Proposals

btanksley@hifn.com btanksley@hifn.com
Fri, 14 Jul 2000 16:57:21 -0700


From: Lynn H. Maxson [mailto:lmaxson@pacbell.net]

>Billy wrote:
>"The fact that it's impossible to examine all of 
>the possibilities renders such an optimiser 
>impossible; and that should have been my clue that 
>you were talking about something else."

>Just when I think we are finally on track

One difficult part of talking with you is that you never answer yes or no to
a question, nor do you directly address a statement.  You instead discuss
something related to the statement which happened to be on your mind at the
time.  I'm going to assume that I DID guess your original meaning correctly;
and further, I'm going to guess that you also like to talk about optimisers,
and you consider the two topics different subjects.
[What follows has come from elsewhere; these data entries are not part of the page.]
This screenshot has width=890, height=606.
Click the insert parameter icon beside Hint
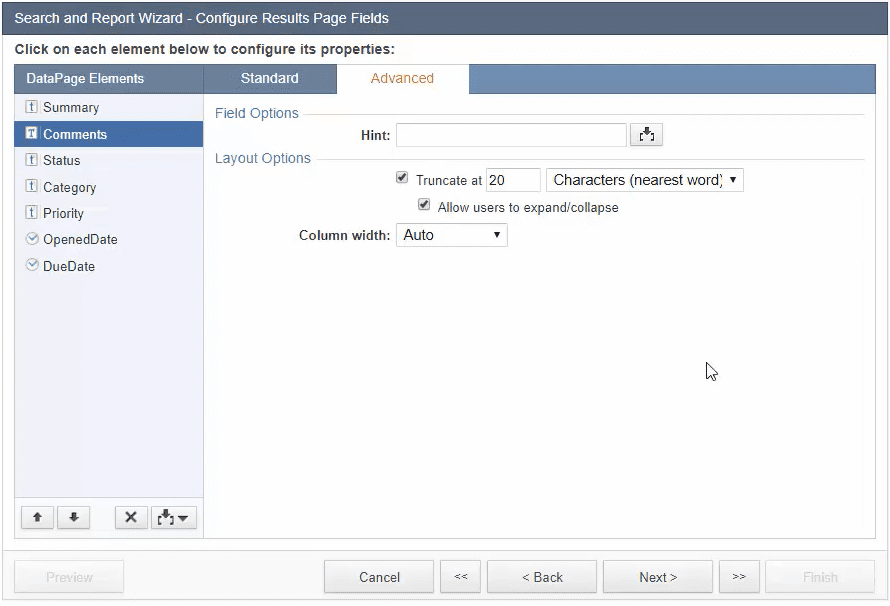[647, 135]
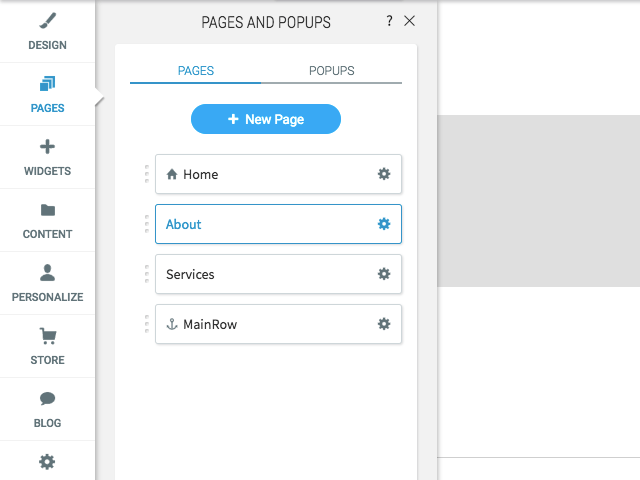Select the Home page item
This screenshot has height=480, width=640.
pos(278,174)
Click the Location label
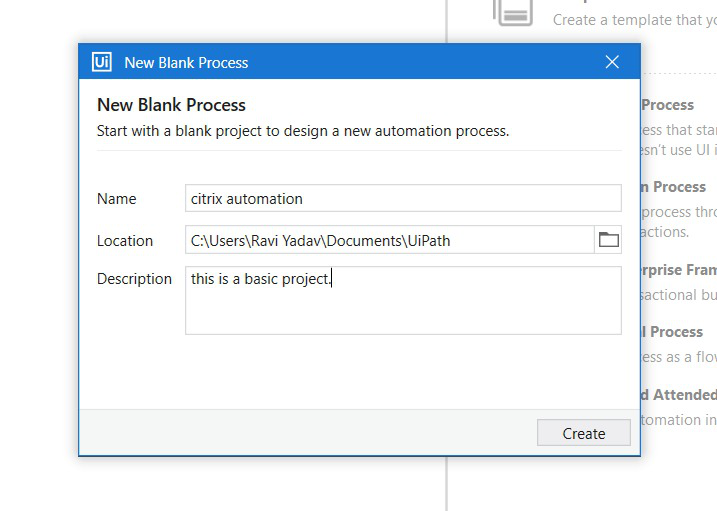This screenshot has width=717, height=511. [x=125, y=241]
Now, with that out of the way, let's chat about optimisers.

>it would seem that we understand optimizers differently.

True.  :-)

>I 
>understand them as "specialties", belonging to a 
>group of IT professionals focused on no other 
>activity.  That, at least, is the method that IBM 
>has chosen in translating all language source into 
>an intermediate language (closer to symbolic 
>assembler but still machine-independent) and then 
>subjected it to an optimizer code generation 
>process.  What is included in that intermediate 
>language I think appears in what is designated as  
>SYSDATA, another optional output available to the 
>compiler user.

I don't understand how your comment about "specialties" has any relation to
the rest of your paragraph.  How does it?

Optimization is not a specialty -- it's everything.  Permit me to quote from
the Tao of Programming: "The Tao gave birth to space and time.  Therefore
Space and Time are Yin and Yang of programming.  Programmers that do not
comprehend the Tao are always running out of time and space for their
programs."  Everyone who's ever written a program is an optimiser.  Anyone
who's ever walked a new route to an old place is an optimiser.
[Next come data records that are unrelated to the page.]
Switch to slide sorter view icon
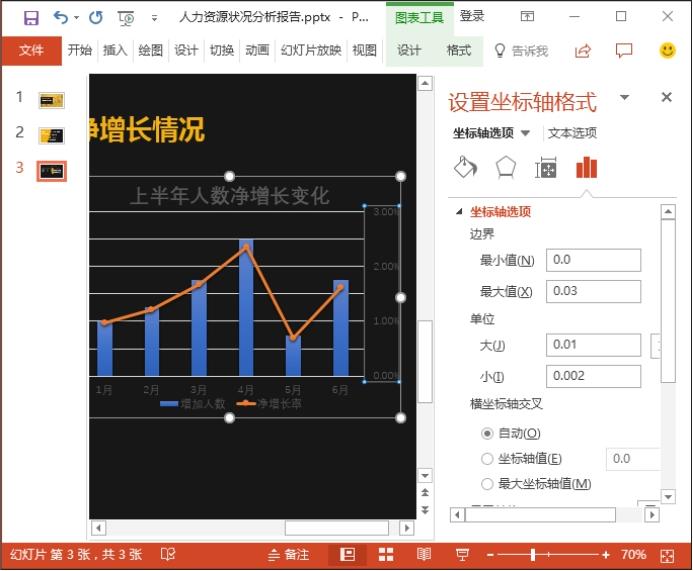 tap(386, 554)
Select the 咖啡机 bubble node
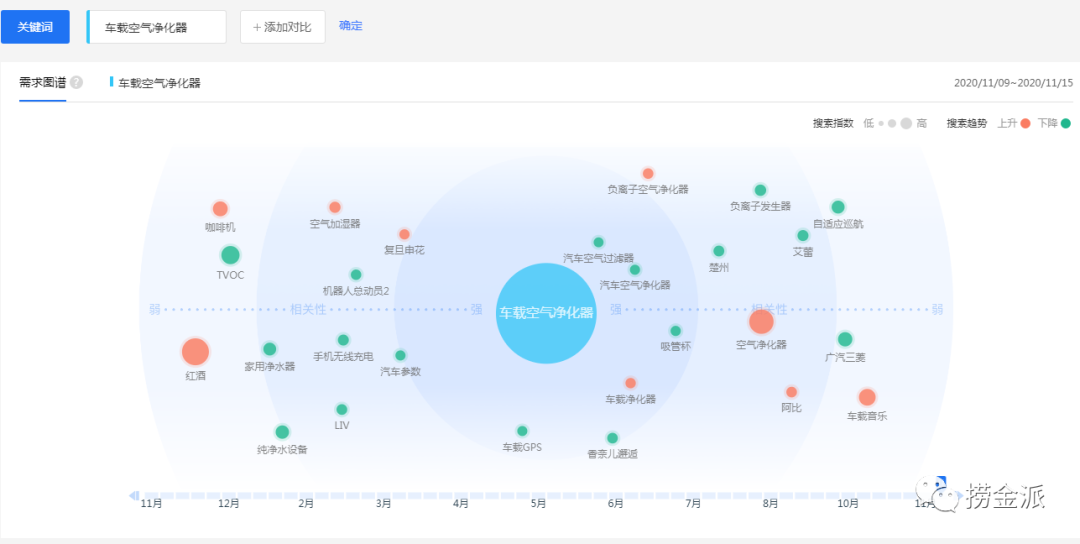 coord(220,209)
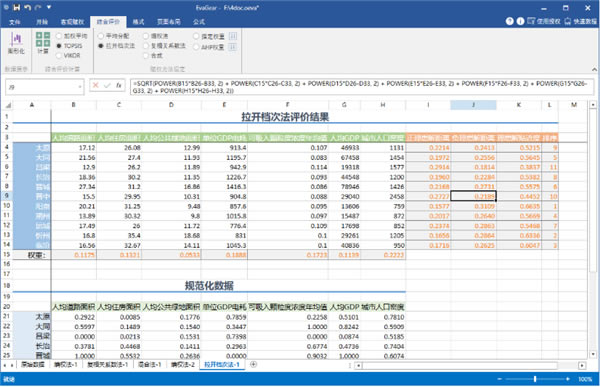600x387 pixels.
Task: Confirm formula with the green checkmark
Action: click(107, 85)
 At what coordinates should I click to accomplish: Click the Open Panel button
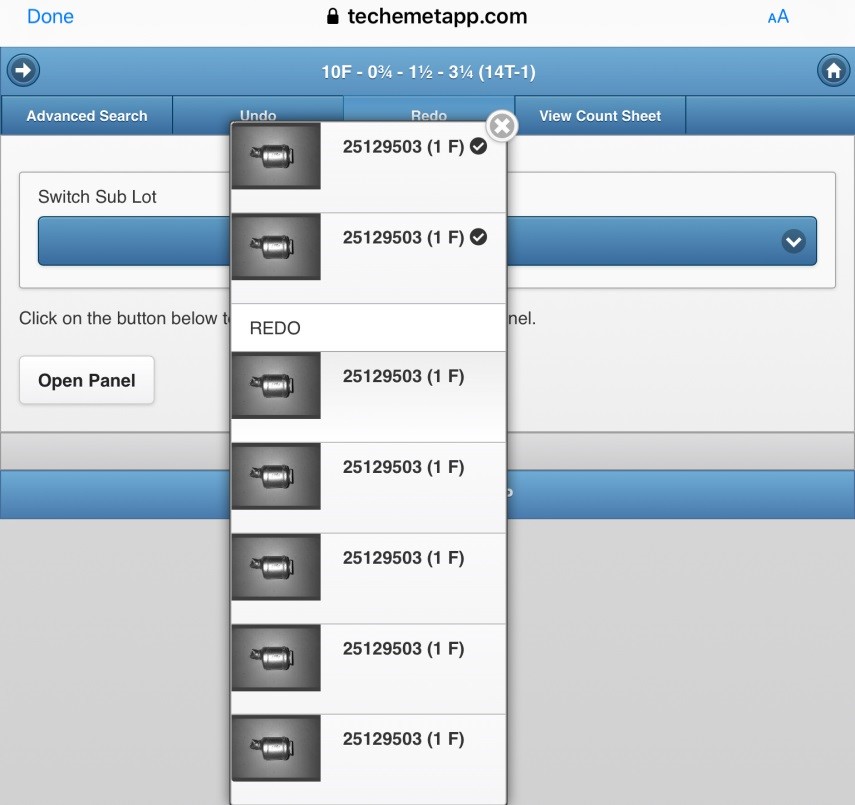point(87,380)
There are many specialties within optimization, of course.  Some of the most
rigorous involve the attempt to translate some aspects of optimization to a
machine-expressible algorithm.

>The point is that those responsible for optimizing 
>code generators are in effect "machine code freaks" 
>in the class of the best assembly language 
>programmers you have in mind.

Those responsible for code generators must be, yes.  I see you're bringing
in a confusion between code generation and optimization again; the ultimate
optimiser is also a code generator, but merely making a fancy code generator
doesn't give you an optimiser.  Optimising is FAR more difficult.

>I think you will 
>agree that they have only two methods of discovery 
>of optimal code sequences, one by chance and the 
>other based on the logic of their experience 
>(heuristic).

Hmm...  Actually, finding optimal sequences is easy for people using
documentation.  The hard part is recognising when they apply in the field.
That's what we use computers for ;-).

>If by chance, they have no means in their lifetime 
>or in a week's salary of discovering what a 200MHz 
>Pentium machine can in that same week.  In fact 
>what the machine may discover is the "optimum of 
>the week" to change a previous "optimum".
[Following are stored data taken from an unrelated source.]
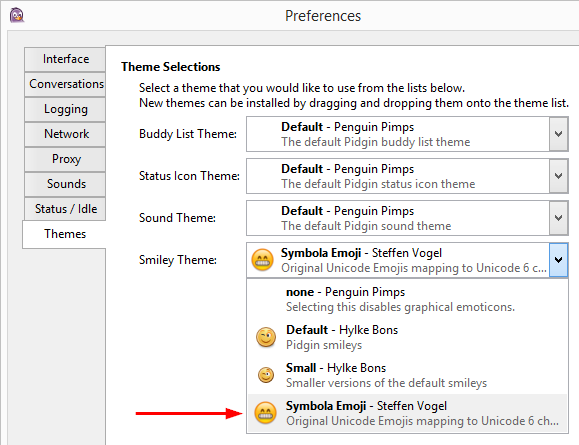Expand the Sound Theme dropdown arrow

pos(558,218)
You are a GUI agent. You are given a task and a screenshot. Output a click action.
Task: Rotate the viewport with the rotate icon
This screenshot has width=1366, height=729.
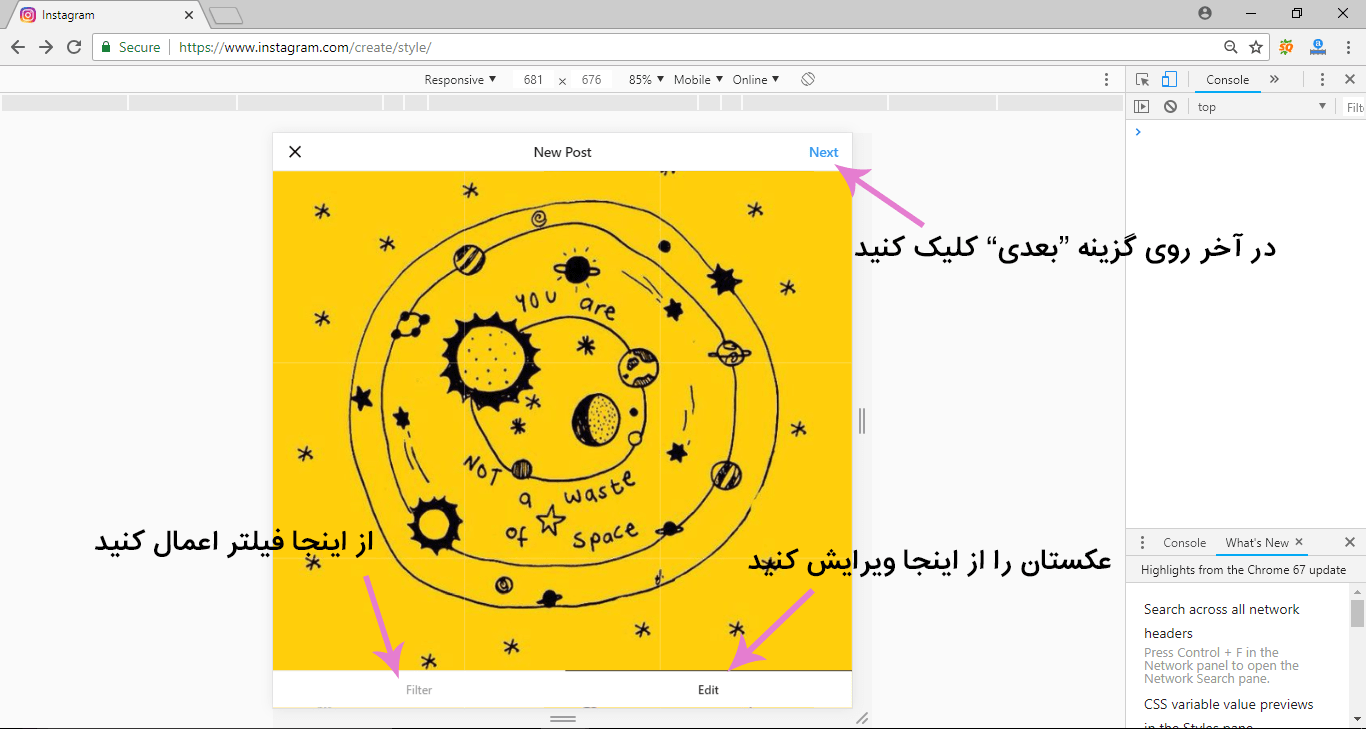[808, 80]
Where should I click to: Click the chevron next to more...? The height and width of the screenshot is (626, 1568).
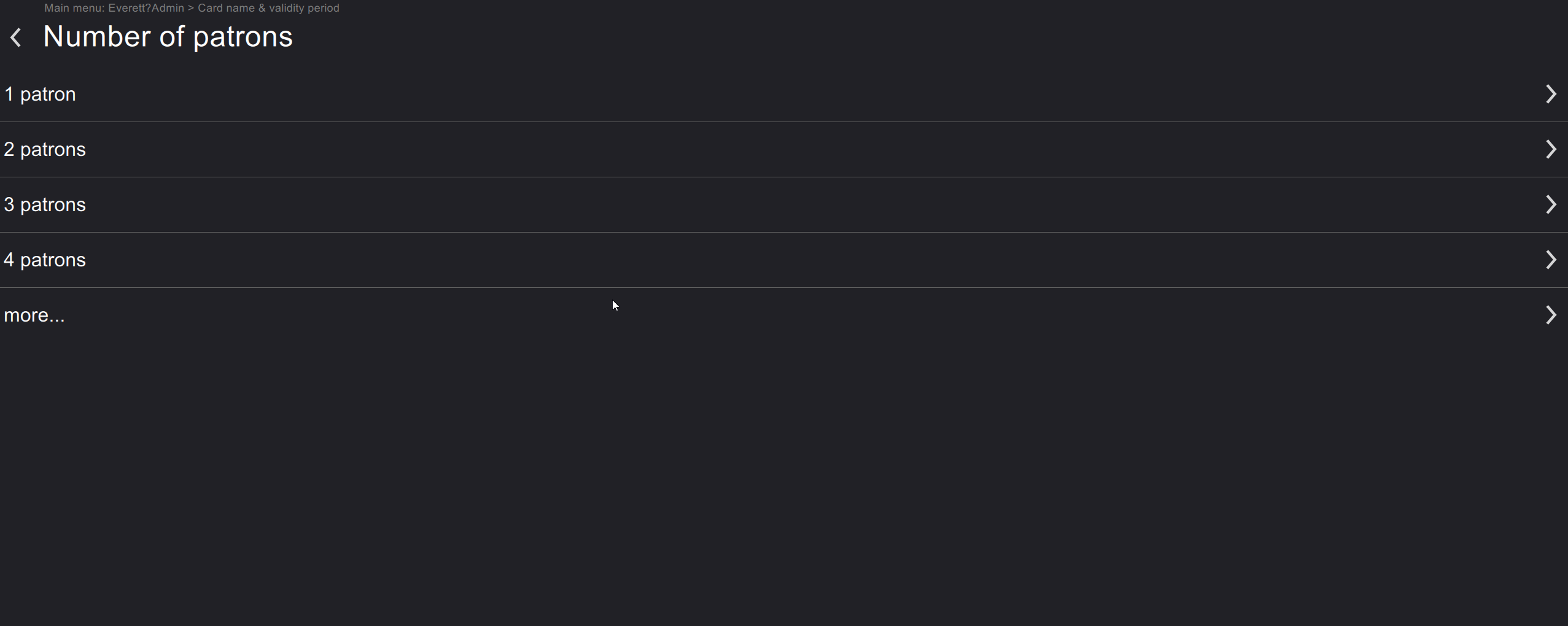(x=1551, y=315)
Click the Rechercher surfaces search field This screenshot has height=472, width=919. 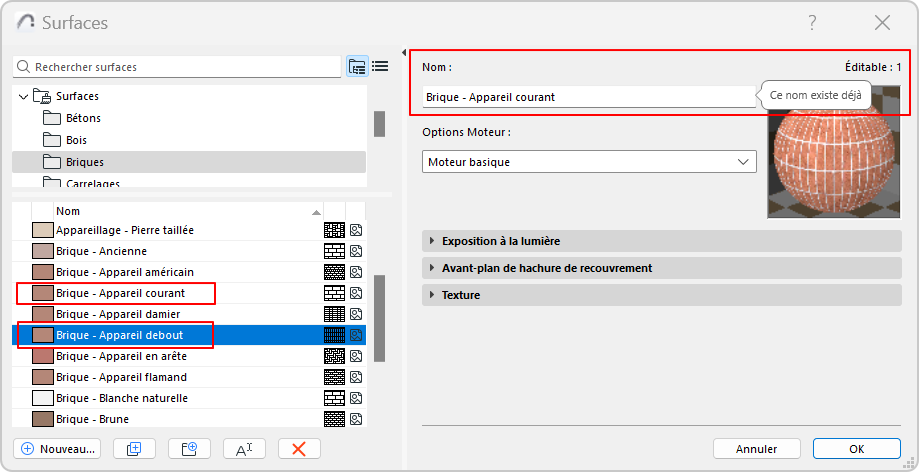point(180,67)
The optimum solution doesn't change from week to week.  It does, of course,
change from computer to computer (which is another reason not to waste your
time looking for the true optimum).

The computer won't find the optimum for anything but the most trivial
imaginable program in a week.  I disproved this in my last post.  In that
week, the programmer will have found not an optimum, but rather a very
efficient way to do what was needed -- and in the process, he'll have
changed the low-level design of the code just a bit to better fit the
architecture, something your computer can't do in a million years.

>If you 
>insist that a best assembly language programmer has 
>a better discovery process that is not 
>heuristically based and thus transferable to a 
>machine, be my guest.

Yes, I do.  I insist that the programmer will code NOT the best possible
code for the low-level design, but rather code which is BETTER than possible
for that low-level design.

>If it is not by chance, then it is by heuristic and 
>thus specifiable.  Whatever is the optimum 
>determined by any heuristic is a member of a 
>(finite) class of optimums determined by the set of 
>all "best" assembly language programmers.  If you 
>want to claim that this set of choices is infinite, 
>I will assert that you need an infinite number of 
>best assembly language programmers to produce it. 
>Anything less is finite and anything finite is 
>certainly well within the capacity of my 200MHz 
>machine to examine this week or next week or 
>however many weeks under the human effort is 
>exhausted.

Do you still believe any of that?  Then let me disprove it in ONE WORD:

Go.

ONE PERSON can defeat a computer at Go, even allowing the computer a huge
amount of time.

And your claim that "anything finite is well within my machine's capacity"
is pure nonsense.  2^20000 is finite, yet a problem that large will remain
forever out of the reach of ANY machine.  Heck, Go is finite, and your
machine can't handle THAT!

You're also mistaken when you associate heuristics with optimum solutions.
Heuristics don't even try to find optimum solutions; they merely find
solutions which are 'good enough'.

You're also badly mistaken (shockingly so) when you claim that selecting
from an infinitely large set requires an infinite number of programmers.
The very act of programming IS by definition selecting a single program from
an infinitely large set (the set of all programs); so is optimization (the
set of all programs which fit the specs).  This is done all the time by a
SINGLE programmer.

>In either case the best is the best (even if only 
>temporary) and whatever is the best is specifiable 
>in machine logic which must follow the rules of 
>formal logic.  Now the machine (or the software 
>executing in the machine) once encoded is always 
>running at its best.  That is something normally 
>not possible in any human being: to always be at 
>their best.  So in an exhaustive showdown in which 
>one is always producing its best a million times 
>faster than someone who isn't, chances are (perhaps 
>a million to one) that the former will win out over 
>the latter.<g>

Sigh.  But the computer *isn't* producing its best.  The computer can't
possibly even figure out what "its best" is.  It's only able to produce
either a heuristic guess as "good enough" (which usually is, but which
results in only one answer), or random guesses which are mostly sheer junk
(exhaustive search).  The human also uses what we might as well call a
"heuristic" (although it's not, really), but the human, unlike the computer,
can alter the specifications in the process of searching for the solution.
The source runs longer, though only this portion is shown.